Действительно, к ферме подскакал на взмыленной лошади предводитель Регуляторов и, соскочив с лошади, вошел в дом, дружески здороваясь с находившимися там.
- Мистер Робертс, у меня есть к вам очень серьезное дело! - сразу начал Браун. - Раньше я не считал ни нужным, ни возможным говорить об этом, но теперь пользуюсь первой подходящей минутой, чтобы сказать вам то, что считаю необходимым! Мистер Робертс, я давно люблю вашу дочь и прошу у вас ее руки!
- Отчего же вы раньше ничего не говорили, если давно ее любите? - сказал старик Робертс. - Поверьте, я очень рад вашему предложению и думаю, что дочь тоже не опечалится. Я давно замечал вашу взаимную симпатию. Очень рад.
Браун, взволнованный торжественной минутой, с чувством пожал протянутую ему руку.
- К чему повели бы слова? - сказал он. - Я опоздал и не имел права становиться другому поперек дороги.
- А в то время этот прохвост… этот негодяй… чуть было не стал мужем моей чудной Марион!
- Не вспоминайте больше о нем, он понес уже заслуженное наказание, - возразил Браун.
- Да, вот вы теперь спрашиваете моего согласия, а когда сговаривались с Роусоном, у меня никто не потрудился спросить! - с укоризной сказал старик, искоса взглянув на жену.
- Робертс, как тебе не стыдно! - только и могла сказать старушка, чувствовавшая, конечно, свою неправоту.
- Ну ладно, ладно!

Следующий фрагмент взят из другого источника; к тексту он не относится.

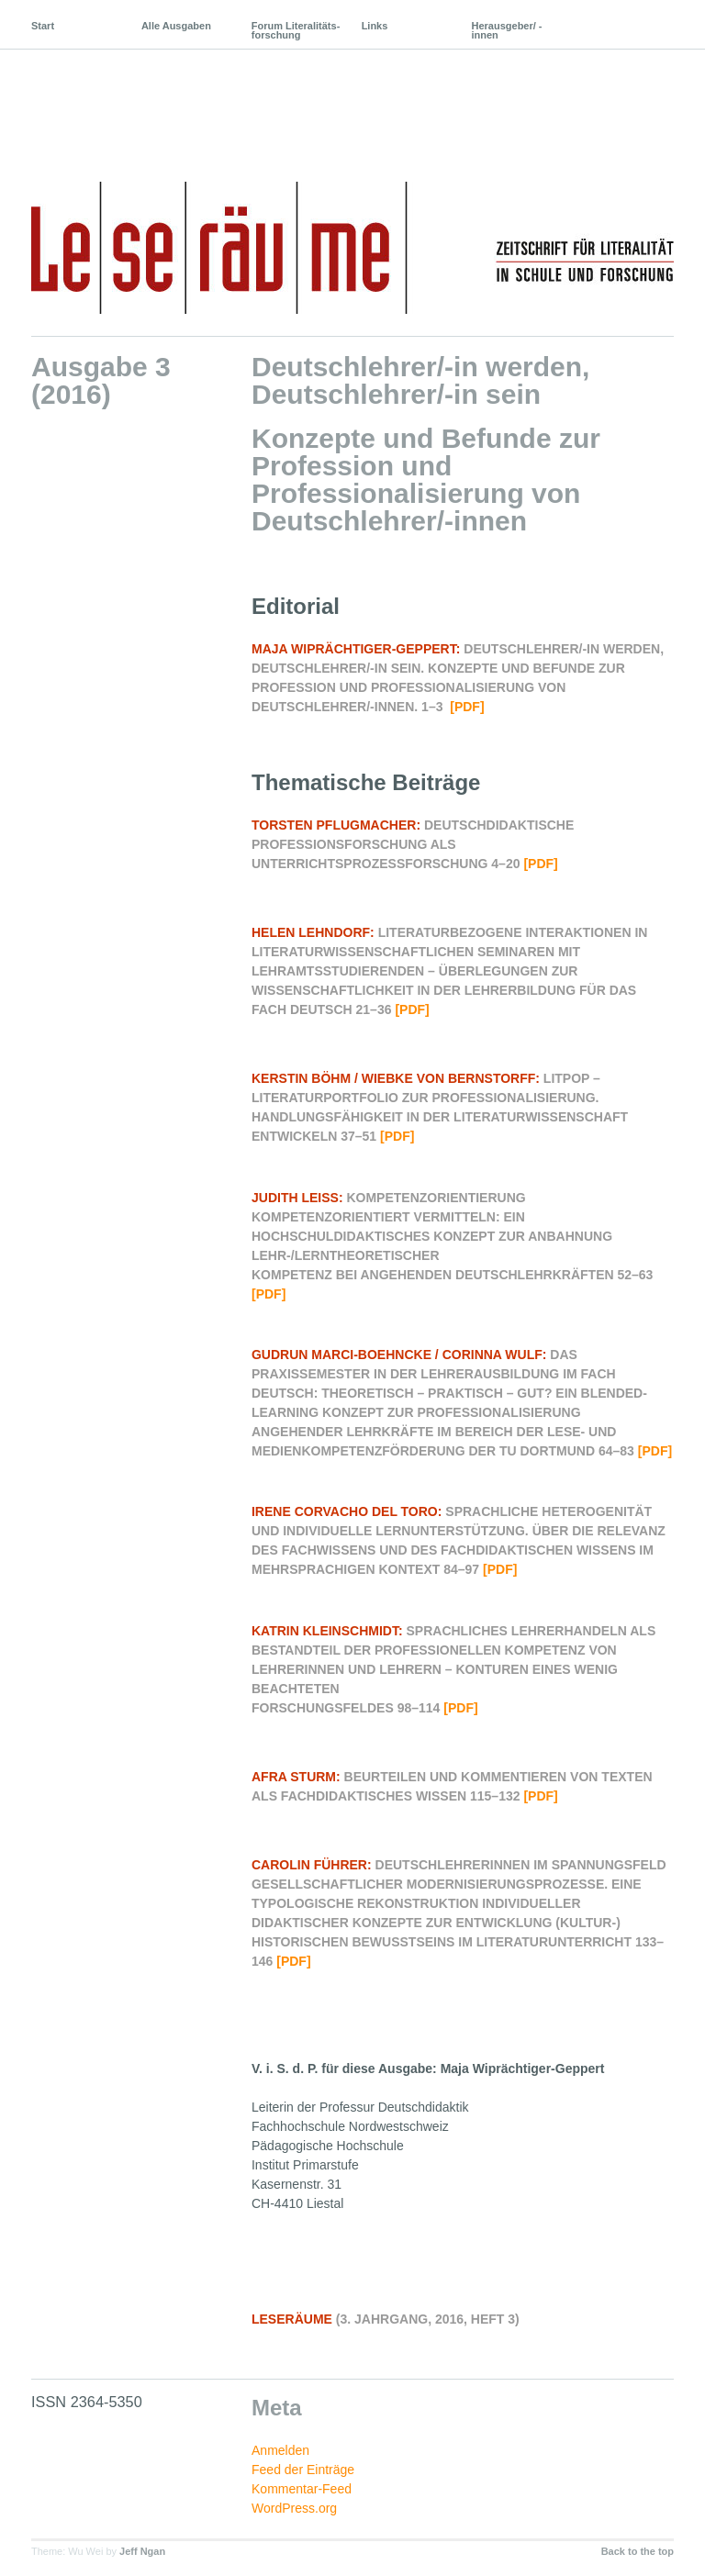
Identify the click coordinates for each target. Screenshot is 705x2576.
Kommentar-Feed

Нужно теперь узнать, что скажет Марион! - ответил Робертс. - Как ни толкуй, а все-таки это ближе всех касается ее!
- Господи! - воскликнула девушка, обвивая шею отца руками и скрывая у него на плече свое зардевшееся личико.
- А, вот оно что! - весело произнес Робертс. - Здесь, значит, дует благоприятный ветер. Мне на самом деле кажется, что вы не сегодня успели потолковать об этом!

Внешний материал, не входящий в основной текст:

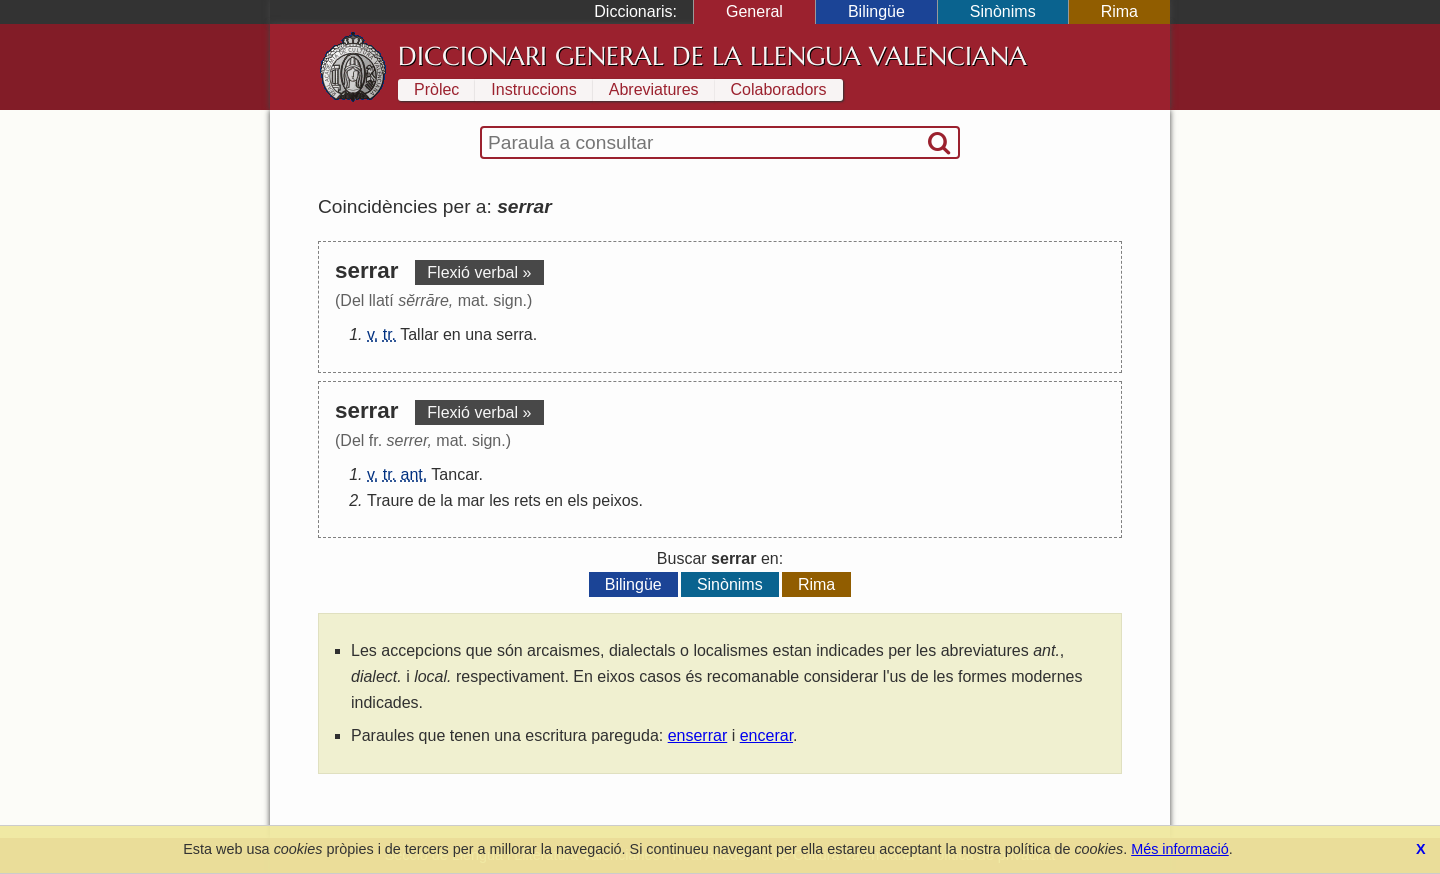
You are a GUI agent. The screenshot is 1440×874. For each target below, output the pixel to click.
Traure (390, 500)
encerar (766, 735)
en (452, 334)
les (499, 500)
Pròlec (436, 89)
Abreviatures (654, 89)
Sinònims (1003, 11)
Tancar (454, 474)
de (427, 500)
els (577, 500)
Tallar (419, 334)
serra (514, 334)
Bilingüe (876, 11)
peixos (615, 500)
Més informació (1180, 849)
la (446, 500)
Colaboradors (779, 89)
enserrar (698, 735)
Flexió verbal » (479, 272)
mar (471, 500)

- А что на это скажет мистрис Робертс? - спросил молодой человек, подходя к матери Марион.
- Берите ее, я вам смело вручаю судьбу Марион. Она вас любит, а я уже потеряла право выбирать ей мужа!
- Матушка, ради Бога, не думайте так! - с укоризной воскликнула Марион. - Предлагая мне брак с Роусоном, вы, конечно, были уверены, что я буду счастлива!
- Бог свидетель тому, что я именно так и думала!
- Благодарю вас за все, дорогие мистер и мистрис Робертс. Поверьте, я постараюсь сделать вашу дочь счастливой, и вам никогда не придется раскаиваться в том, что доверили ее мне!
- Послушай, дружище! - вмешался Гарпер. - Кажется, ты должен был бы спросить разрешения у своего дяди! Право, можно подумать, что у тебя вовсе и нет старого родственника!
- Дорогой дядя, я знаю вашу снисходительность и надеюсь на нее! - воскликнул Браун. - Теперь у нас будет приятный и уютный уголок, где вы отдохнете наконец от неудобств холостой, бивачной жизни.
- Да, да, - согласился тот, переходя из объятий племянника в объятия будущей племянницы. - Мне давно пора переменить образ жизни. Такой, какой я вел до сих пор, вести больше невозможно.
- Сюда по аллее скачут верховые! - закричал Баренс, указывая на дорогу.
- Правда! Но кто бы это мог быть?
Через несколько минут на аллее перед фермой остановились Стефенсон, Кук и Куртис. Стефенсон раскланялся с женщинами как со старыми знакомыми и не мог удержаться от улыбки при вопросе, отчего не проехали его жена и дочери.
- Впрочем, мы вскоре соберемся к вам! - сказал Робертс.
- Это, по-моему, будет совершенно лишнее, так как мои женщины и без того скоро надоедят вам!
- Что вы хотите сказать этим? - спросил Робертс с радостным удивлением. - Неужели вы намерены поселиться у нас в округе?
- Совершенно верно! - отвечал теннессиец. - Я купил ферму Аткинса. Бедняга так торопился удрать отсюда, что отдал ее за бесценок.
- Да вы хорошо ли осмотрели местность?
- О, это пустяки! - спокойно отвечал Стефенсон. - Если место мне не понравится, то я всегда найду обратную дорогу. Если же оно так хорошо в действительности, как уверяют Куртис и Кук, то я далеко не в убытке. Здешние фермеры мне нравятся, в особенности с тех пор, как мы избавились от неприятного соседства с шайкой разбойников и конокрадов. Мне начинает казаться, что Фурш-ла-Фав вовсе не такое дурное место, как о нем говорят!